WHAT THE EXERCISE ASKS: Please state how many lines in the records below contain the word "button"; the answer should be a number and nothing else.

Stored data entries
####
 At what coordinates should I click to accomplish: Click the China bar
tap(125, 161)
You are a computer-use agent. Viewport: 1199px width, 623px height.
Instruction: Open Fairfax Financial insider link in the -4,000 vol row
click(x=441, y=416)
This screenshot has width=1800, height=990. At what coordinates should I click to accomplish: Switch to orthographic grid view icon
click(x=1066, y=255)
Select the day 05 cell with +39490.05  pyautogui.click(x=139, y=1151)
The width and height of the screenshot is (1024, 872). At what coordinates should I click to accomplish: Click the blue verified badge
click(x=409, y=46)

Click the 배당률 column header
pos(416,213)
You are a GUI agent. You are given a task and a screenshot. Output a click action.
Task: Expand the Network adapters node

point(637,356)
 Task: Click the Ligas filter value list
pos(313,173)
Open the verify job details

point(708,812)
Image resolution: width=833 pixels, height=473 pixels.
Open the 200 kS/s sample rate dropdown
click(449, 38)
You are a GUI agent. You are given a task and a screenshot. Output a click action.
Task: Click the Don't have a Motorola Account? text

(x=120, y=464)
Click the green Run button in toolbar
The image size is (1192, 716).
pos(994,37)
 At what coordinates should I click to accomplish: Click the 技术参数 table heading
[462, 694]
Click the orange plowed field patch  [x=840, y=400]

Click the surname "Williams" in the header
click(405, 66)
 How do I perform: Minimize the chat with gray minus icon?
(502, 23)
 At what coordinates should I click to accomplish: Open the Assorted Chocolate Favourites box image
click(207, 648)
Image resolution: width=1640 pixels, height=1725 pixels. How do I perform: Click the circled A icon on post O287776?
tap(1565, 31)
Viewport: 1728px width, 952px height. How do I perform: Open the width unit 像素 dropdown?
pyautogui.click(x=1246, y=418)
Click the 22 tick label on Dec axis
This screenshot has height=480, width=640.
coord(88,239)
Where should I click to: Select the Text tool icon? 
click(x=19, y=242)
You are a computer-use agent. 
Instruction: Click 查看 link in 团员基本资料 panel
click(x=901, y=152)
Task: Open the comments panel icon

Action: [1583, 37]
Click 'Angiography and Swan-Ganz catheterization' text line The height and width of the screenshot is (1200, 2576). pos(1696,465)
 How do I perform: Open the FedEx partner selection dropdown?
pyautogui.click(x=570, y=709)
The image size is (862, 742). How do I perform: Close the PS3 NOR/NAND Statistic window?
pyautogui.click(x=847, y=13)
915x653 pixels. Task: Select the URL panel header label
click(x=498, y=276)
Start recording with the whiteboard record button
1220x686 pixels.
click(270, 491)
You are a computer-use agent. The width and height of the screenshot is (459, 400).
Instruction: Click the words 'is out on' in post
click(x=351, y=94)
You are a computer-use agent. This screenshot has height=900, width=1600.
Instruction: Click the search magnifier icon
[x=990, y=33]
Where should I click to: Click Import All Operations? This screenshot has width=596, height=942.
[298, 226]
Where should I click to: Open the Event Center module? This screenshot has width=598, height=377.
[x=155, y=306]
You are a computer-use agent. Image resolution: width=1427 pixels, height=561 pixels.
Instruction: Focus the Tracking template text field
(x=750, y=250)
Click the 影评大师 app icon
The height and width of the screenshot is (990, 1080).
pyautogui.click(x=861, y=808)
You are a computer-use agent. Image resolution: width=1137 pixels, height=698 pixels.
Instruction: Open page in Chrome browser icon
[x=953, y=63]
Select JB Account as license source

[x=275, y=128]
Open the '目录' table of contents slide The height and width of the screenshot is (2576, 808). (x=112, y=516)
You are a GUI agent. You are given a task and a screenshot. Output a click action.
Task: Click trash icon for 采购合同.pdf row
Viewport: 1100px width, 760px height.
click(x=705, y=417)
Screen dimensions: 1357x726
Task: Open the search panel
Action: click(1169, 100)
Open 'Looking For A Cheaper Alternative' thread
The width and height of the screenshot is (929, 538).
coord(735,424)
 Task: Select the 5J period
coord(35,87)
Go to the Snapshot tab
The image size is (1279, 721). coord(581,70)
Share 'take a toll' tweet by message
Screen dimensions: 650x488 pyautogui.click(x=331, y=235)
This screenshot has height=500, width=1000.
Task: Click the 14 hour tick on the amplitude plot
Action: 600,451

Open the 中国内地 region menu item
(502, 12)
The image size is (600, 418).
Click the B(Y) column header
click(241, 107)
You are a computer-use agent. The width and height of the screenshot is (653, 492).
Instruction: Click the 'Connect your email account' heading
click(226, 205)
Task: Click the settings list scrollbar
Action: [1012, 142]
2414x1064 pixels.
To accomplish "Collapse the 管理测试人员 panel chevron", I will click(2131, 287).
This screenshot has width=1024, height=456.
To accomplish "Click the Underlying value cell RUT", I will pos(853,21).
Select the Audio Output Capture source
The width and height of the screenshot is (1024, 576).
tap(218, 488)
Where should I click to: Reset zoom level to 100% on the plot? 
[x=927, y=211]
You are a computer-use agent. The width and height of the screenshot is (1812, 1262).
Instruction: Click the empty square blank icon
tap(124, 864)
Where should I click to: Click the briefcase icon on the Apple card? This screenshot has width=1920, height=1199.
####
OUTPUT BELOW: 2